The money will be channeled via Aeras, a non-profit organisation developing modern vaccines to combat TB against the backdrop of a significant increase in drug-resistant strains.
A big chunk of their TB vaccine work takes place in South Africa where many of their research partners will benefit from the grant.
‘Some of the most advanced clinical trials for tuberculosis vaccines are sponsored by Aeras and partners and are ongoing or will soon begin enrolling at five South African research institutes, including the South African Tuberculosis Vaccine Initiative (SATVI) at the University of Cape Town (UCT) in Worcester, the Aurum Institute in Klerksdorp, UCT’s Clinical Infectious Diseases Research Initiative in Khayelitsha, the Perinatal HIV Research Unit in Soweto, and the Children’s Infectious Diseases Clinical Research Unit (KID CRU) at Stellenbosch University in Parow,’ Jim Connolly, President and Chief Executive Officer of Aeras.
This Bill & Melinda Gates Foundation grant will allow Aeras to advance several vaccine candidates into pivotal large-scale efficacy trials in South Africa and elsewhere.
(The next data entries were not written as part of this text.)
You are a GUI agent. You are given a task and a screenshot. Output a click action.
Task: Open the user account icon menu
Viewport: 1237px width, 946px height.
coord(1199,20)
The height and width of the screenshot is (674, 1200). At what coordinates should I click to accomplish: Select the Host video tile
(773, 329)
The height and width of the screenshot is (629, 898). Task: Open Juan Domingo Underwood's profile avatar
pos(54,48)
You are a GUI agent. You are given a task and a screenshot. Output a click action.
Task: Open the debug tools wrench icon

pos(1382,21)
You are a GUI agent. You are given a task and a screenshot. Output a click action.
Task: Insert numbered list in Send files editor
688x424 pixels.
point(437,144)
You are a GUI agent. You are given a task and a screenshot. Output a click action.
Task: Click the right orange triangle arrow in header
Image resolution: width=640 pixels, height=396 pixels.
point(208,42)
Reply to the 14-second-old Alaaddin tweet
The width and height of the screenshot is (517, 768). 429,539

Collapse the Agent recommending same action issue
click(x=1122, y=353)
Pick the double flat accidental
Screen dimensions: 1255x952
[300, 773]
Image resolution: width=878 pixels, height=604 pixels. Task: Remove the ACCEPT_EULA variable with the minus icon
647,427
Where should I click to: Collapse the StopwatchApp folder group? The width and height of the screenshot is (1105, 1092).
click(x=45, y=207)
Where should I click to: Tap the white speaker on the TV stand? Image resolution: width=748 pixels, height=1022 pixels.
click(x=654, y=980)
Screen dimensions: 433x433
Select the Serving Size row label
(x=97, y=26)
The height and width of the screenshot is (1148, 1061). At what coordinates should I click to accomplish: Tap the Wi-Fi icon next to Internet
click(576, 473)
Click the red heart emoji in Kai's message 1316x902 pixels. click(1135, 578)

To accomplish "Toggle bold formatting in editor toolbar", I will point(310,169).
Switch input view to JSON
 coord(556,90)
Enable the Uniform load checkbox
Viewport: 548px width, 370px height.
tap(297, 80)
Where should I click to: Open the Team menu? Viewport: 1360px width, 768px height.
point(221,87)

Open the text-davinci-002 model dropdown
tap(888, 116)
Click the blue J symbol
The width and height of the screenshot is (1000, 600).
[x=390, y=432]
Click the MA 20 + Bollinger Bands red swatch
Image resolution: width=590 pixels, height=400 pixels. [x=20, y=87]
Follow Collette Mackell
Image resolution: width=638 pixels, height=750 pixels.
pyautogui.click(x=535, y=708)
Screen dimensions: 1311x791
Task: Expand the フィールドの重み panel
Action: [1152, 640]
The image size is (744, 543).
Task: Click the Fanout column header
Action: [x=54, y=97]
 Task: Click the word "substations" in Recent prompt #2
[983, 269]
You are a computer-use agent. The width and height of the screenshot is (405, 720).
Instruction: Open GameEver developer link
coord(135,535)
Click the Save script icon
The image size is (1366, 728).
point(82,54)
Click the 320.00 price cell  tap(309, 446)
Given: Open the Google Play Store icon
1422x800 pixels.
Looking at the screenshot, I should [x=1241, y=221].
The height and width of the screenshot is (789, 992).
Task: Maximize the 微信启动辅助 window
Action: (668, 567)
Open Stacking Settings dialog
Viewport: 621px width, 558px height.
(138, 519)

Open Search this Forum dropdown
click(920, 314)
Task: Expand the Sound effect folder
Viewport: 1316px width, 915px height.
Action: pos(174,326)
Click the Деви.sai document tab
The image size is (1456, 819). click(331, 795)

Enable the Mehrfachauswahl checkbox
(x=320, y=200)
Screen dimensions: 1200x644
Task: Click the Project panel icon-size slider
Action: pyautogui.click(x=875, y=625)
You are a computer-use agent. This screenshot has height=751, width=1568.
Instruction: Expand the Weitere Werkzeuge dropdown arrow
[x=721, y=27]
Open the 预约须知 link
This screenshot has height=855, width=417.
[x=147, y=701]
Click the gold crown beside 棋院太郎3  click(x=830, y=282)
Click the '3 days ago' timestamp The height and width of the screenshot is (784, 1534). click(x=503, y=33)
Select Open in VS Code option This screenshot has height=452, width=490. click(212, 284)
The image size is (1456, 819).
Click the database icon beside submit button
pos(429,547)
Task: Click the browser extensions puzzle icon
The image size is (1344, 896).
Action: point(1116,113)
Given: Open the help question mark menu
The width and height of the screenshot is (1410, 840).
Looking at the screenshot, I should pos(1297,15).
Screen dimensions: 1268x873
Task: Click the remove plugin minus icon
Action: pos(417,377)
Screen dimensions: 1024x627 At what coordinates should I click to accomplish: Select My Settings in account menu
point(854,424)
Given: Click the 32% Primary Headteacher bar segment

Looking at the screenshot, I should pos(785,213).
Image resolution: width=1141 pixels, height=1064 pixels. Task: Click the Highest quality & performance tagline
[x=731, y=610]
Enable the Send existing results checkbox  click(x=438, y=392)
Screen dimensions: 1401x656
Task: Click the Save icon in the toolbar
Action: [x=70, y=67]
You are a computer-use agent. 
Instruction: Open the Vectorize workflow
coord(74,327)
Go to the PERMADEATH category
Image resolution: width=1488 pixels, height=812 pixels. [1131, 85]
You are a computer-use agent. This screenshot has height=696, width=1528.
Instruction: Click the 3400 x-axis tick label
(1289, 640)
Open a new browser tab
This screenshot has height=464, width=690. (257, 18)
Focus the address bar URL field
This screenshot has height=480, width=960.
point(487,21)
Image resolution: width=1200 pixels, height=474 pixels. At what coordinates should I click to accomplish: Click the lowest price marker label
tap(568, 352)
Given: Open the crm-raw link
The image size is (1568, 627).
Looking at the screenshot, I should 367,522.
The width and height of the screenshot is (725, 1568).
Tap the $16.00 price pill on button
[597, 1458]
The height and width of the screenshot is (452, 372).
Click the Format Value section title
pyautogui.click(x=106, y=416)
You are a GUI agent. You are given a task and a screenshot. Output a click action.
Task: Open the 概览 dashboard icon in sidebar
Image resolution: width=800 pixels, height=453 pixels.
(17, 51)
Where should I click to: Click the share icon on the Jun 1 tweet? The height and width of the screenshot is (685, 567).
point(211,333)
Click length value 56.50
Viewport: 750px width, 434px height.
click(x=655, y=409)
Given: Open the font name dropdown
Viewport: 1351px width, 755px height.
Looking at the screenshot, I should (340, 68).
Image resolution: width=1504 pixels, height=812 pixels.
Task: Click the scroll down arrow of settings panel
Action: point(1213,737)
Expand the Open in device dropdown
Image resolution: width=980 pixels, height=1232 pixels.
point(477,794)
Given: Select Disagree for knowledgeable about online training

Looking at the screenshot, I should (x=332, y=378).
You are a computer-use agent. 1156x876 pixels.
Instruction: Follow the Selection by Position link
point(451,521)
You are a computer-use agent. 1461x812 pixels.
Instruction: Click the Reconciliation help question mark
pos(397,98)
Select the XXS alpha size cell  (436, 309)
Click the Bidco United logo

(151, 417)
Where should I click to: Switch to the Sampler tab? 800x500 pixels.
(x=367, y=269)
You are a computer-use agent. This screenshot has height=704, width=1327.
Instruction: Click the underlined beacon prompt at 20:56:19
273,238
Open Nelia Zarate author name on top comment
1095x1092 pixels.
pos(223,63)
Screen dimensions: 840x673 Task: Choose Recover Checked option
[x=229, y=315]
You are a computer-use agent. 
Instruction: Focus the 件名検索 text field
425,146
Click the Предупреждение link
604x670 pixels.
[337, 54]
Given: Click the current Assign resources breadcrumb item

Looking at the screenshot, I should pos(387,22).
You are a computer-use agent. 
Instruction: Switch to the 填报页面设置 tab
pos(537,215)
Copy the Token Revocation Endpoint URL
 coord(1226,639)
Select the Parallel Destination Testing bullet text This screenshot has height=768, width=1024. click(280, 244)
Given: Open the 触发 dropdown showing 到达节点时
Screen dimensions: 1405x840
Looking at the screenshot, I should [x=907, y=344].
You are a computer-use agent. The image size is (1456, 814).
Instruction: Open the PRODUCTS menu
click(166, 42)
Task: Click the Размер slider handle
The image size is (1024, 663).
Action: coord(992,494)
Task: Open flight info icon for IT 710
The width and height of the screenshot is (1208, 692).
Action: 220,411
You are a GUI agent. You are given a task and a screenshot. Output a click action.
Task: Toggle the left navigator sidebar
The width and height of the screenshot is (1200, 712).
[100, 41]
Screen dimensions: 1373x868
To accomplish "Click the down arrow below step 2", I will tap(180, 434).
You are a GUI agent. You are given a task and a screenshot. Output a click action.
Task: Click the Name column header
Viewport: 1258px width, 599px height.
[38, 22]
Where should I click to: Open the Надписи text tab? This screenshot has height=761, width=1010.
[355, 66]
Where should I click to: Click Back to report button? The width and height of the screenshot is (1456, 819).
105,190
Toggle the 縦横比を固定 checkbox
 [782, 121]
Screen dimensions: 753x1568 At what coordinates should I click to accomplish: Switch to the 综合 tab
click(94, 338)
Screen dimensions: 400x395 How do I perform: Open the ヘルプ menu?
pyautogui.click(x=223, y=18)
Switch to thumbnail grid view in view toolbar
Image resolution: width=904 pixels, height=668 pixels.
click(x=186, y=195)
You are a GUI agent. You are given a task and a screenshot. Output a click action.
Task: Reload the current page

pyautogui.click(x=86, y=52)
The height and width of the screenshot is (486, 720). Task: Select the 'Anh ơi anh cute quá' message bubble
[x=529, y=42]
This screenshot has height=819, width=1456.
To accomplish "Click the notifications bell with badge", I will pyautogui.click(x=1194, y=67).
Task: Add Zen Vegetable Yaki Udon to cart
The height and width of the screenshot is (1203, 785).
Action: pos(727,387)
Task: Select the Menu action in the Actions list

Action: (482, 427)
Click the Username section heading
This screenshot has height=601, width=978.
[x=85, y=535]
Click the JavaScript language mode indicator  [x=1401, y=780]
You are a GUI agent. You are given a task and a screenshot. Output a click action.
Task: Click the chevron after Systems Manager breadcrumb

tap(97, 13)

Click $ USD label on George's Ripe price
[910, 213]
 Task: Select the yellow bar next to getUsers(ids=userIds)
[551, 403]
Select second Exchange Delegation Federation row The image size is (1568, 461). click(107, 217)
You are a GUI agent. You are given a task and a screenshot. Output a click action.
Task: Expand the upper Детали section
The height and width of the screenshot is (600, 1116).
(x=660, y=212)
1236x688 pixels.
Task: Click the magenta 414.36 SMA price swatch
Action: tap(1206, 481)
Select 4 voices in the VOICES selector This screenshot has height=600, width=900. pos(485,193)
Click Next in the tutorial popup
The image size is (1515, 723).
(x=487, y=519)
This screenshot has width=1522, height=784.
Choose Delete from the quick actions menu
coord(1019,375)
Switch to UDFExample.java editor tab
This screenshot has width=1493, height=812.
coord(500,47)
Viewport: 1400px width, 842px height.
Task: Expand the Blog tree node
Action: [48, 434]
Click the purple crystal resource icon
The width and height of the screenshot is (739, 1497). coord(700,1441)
Aeras estimates a total of U$400-500 million will be needed over the next five years to fund activities. The Gates grant provides approximately half of the estimated cost of meeting 2012 to 2016 milestone targets.
‘Without support for this search for new vaccines from every quarter, we will never eliminate TB as a global health threat,’ said Connolly.
TB is one of history’s great global killers, killing 1,4 million people every year. One out of every three people globally is thought to be infected by the airborne TB organism, although only a portion will go on to develop the disease.
Increasing cases of drug-resistant strains of TB, reported in 80 countries over the past several years, is one of the greatest global threats from TB today. A recent World Health Organisation (WHO) study reports the highest-ever recorded levels of multi-drug resistant TB worldwide.
The WHO estimates the global economic burden of TB at nearly U$12 billion a year, with India and China together accounting for more than half the global economic toll.